Dear Sujit,
Thank you for reply and solution. It's working great but using this I can
determine only one feature at a time. The last line
"hello welcome to new york. enjoy it here and london too"  should output
"london, new york" but it's only giving "new york".

I am trying to do sentiment analysis of hotel review based on 6 aspects
like Restaurant, Frontdesk, Room Amenities & Experience, Washrooms, Hotel
and Internet and all these categories has sub category (almost 90). I am
tagging each review with sentiment about the sub category. I can tag a
review with multiple sub category so my requirement is multi-label.

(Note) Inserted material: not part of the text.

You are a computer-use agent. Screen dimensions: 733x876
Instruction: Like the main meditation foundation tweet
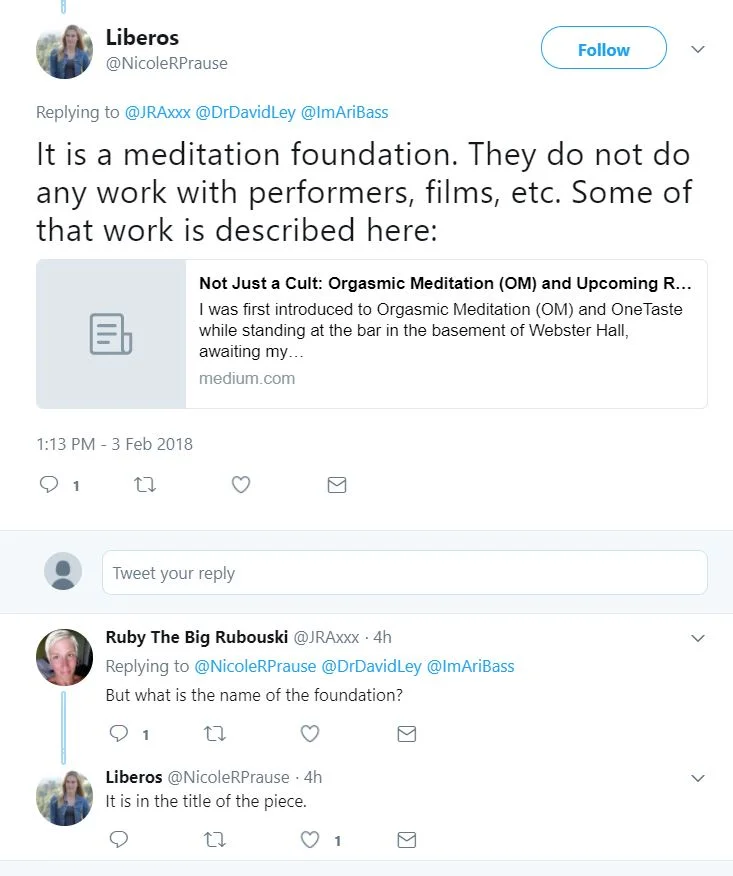pos(240,485)
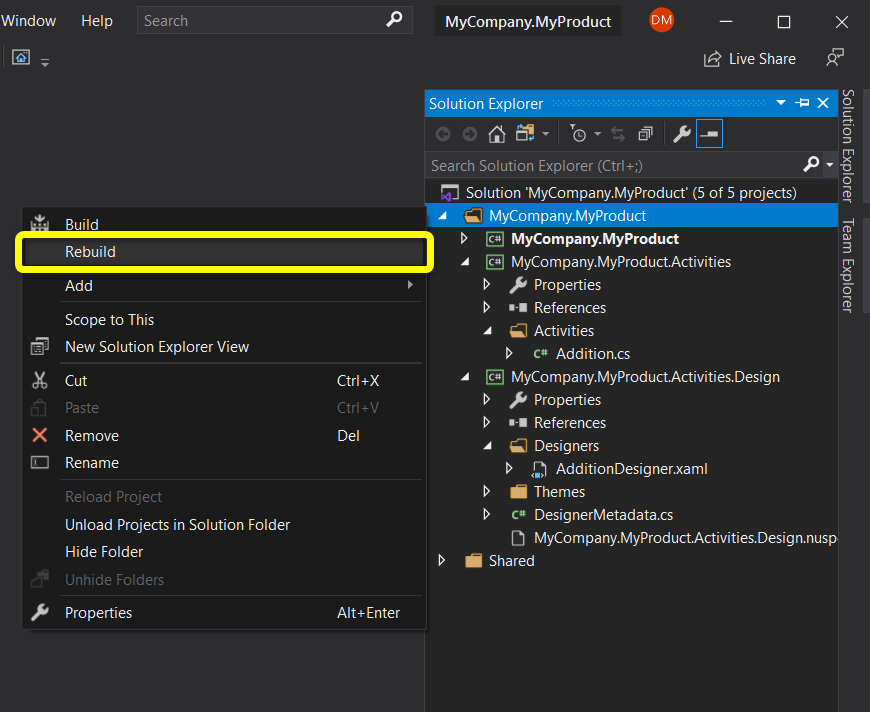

Example
is given below.

The location was excellent for this hotel as it's super close to the
airport and the wifi connection was relatively okay but those were the only
perks => * Positive Location, Positive Wifi*

The room was filthy, we had to call reception twice to ask for toilet paper
as we didn't have any and there were stains on the walls, the toilet seat,
balls of hair on the floor, need I carry on => *Negative Room, Negative
Walls, Negative Toilet seat *

The picture of the "breakfast buffet" says it all really.

*Negative Breakfast *All in all we won't be coming back no matter how close
it is. => *Negative Experience*

I am building my term matrix simply by term frequency, inverse document
frequency. In short, I have matrix n X m matrix (n samples and m features)

>>> data
array([[1, 0, 0, 0, 0, 0, 1, 0, 1, 0, 1, 0, 0, 0, 1, 1, 0, 0, 1, 0, 1, 0,
        0, 0, 1, 0, 0, 0, 0, 1, 0, 0, 0, 1, 0],
       [0, 1, 1, 0, 0, 1, 0, 0, 0, 1, 0, 1, 1, 1, 0, 0, 0, 1, 0, 1, 0, 0,
        0, 1, 0, 1, 0, 1, 1, 0, 2, 1, 1, 0, 0],
       [0, 0, 0, 1, 1, 0, 1, 1, 0, 0, 0, 0, 0, 0, 0, 0, 1, 0, 0, 0, 0, 1,
        1, 0, 0, 0, 1, 0, 0, 0, 0, 0, 0, 0, 1]])

and the output is
>>> y
[[1, 1, 0, 0, 0], [1, 1, 1, 1, 0], [1, 1, 1, 1, 1]]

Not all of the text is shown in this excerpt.